= WHAT THE TASK REQUIRES =
The answer must consist of every line from the data that holds the string "agent".

======== EXCERPTED RECORDS

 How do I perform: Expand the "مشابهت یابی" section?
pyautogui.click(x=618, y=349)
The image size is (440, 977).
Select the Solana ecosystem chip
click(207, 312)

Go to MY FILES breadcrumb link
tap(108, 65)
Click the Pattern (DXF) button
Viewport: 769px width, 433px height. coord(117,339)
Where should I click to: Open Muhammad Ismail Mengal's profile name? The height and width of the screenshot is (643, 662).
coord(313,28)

================
======== EXCERPTED RECORDS

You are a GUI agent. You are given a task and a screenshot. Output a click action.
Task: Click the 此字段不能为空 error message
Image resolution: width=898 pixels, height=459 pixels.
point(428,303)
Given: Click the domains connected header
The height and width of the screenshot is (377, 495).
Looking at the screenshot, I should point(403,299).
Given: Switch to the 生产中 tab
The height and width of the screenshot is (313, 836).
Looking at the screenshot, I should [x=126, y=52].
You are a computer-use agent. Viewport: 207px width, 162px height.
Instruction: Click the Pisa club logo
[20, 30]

================

= FINISHED TASK =
You are a GUI agent. You are given a task and a screenshot. Output a click action.
You are a computer-use agent. Viewport: 207px width, 162px height.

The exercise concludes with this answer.